Great job, US Embassy in Beijing
COMMENTARY | Steve Kelman cheers an Independence Day message that touted American-style freedom to a Chinese language audience.
On July 4, I received a message from a Chinese friend on the Chinese super-app WeChat. It was a video for the holiday from the US Embassy in Beijing. Entitled “What does freedom mean to me,” it presented the views of 11 Americans of varying genders, colors and native countries (some had foreign accents). Two of them delivered their statements in Chinese, the rest were in English with Chinese subtitles. (It was good news that the Embassy was allowed to share the video on WeChat.)
Some of the statements in the video expressed the view that freedom meant the ability to dissent, to be open and critical of what is going on in society. Freedom is “when people are speaking out in the public square, organizing, and demonstrating.” Freedom is “the opportunity to say what I think and to live according to my beliefs and values.” A number of the statements emphasized that freedom involves the right to be different. Freedom is the right “to live a life that is true to your identity, even if that identity is very different and challenges social norms.” Freedom is the ability to “raise my children according to my own personal values.” Freedom means “to give people the opportunity to be what they want to be, without doing harm to others.” Another said, “Freedom means I can live life openly as a gay man and express my love for my husband publicly.”
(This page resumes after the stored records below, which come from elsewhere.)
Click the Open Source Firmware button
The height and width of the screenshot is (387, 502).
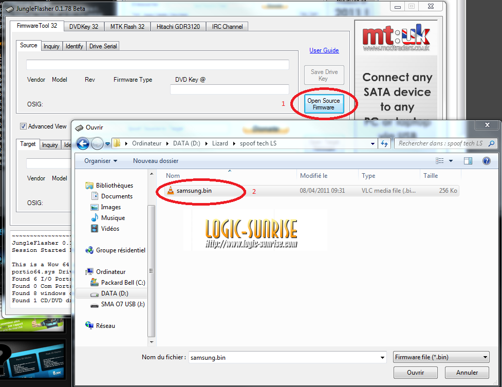point(323,104)
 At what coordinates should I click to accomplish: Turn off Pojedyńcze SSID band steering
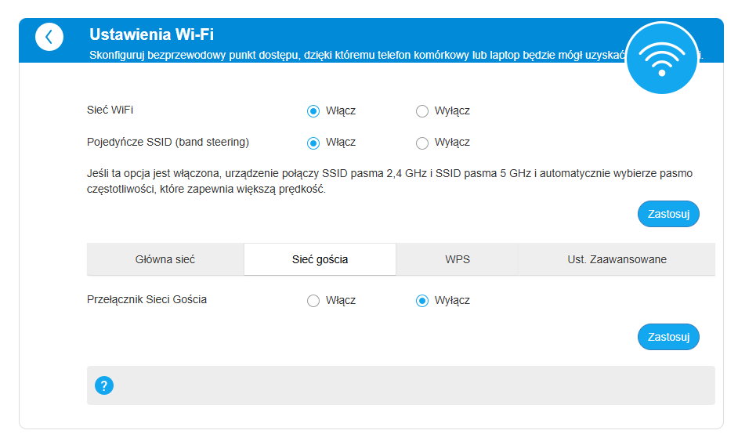[422, 143]
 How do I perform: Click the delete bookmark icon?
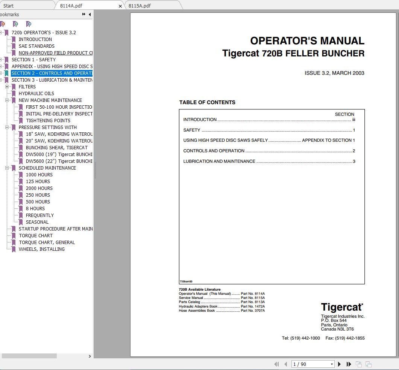pyautogui.click(x=3, y=24)
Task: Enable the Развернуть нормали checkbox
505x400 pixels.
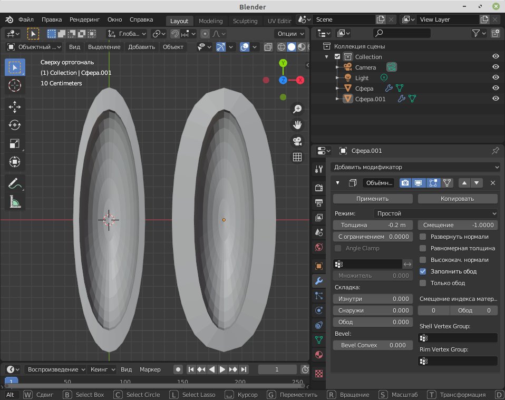Action: 423,237
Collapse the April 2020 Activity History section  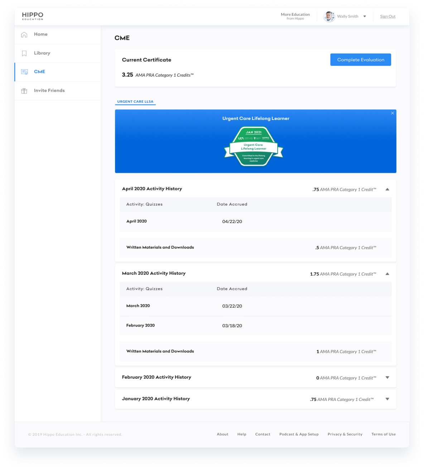click(387, 189)
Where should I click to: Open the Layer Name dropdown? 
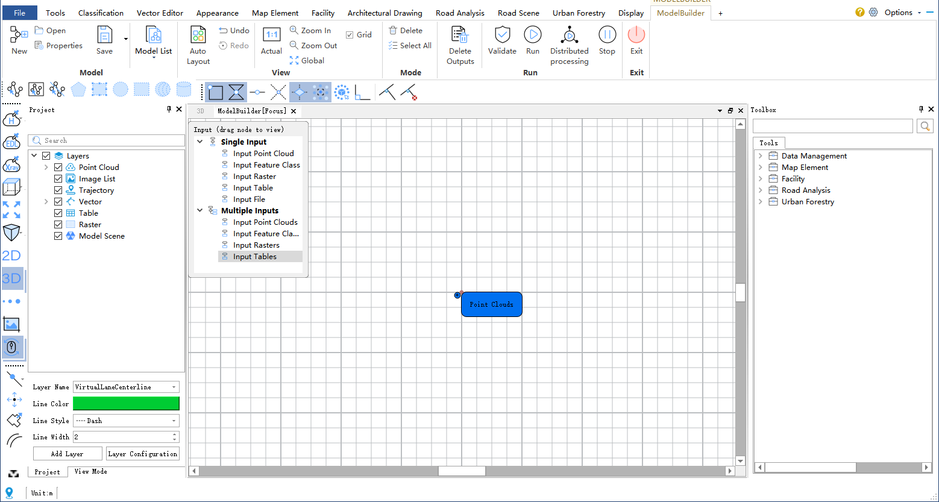coord(174,387)
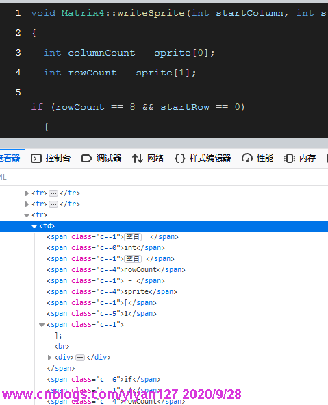
Task: Expand the first collapsed tr node
Action: pos(27,193)
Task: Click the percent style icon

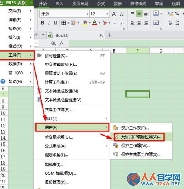Action: tap(177, 14)
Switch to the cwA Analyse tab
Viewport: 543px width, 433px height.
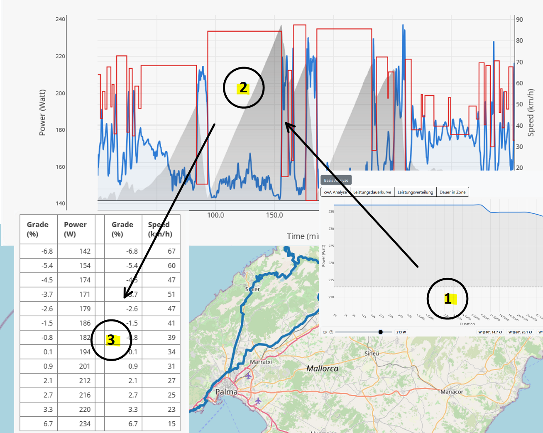tap(335, 192)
This was a great job by the embassy. When I read official Chinese media, they try to take ownership of the word “democracy.” They talk a lot about China having a shared economic prosperity that they then associate with democracy. But Chinese media never talks about freedom. We own that word. And we are owning something of value. People sometimes suggest that traditional Confucian culture in China, with its emphasis on obeying those above, puts little emphasis on freedom. In fact, the Chinese word for freedom (siyou) is the 400th most common word used in the Chinese language – surely not as high as it would be in the U.S., but not trivial. Most of my Chinese friends associate the U.S. with freedom, and that association is a positive one.
Freedom is a source of what is often called America’s “soft power.” This is power that comes on the international stage not from our weapons or our troops, but from our ideas.
At the end of the video, Ambassador (and Harvard colleague) Nick Burns appeared to state that freedom was “what Americans celebrate and cherish on July 4.” This appealed enough to my Chinese friend that he shared the video with me.
The Fourth of July provides a good opportunity to remind ourselves that this is what we stand for in the world.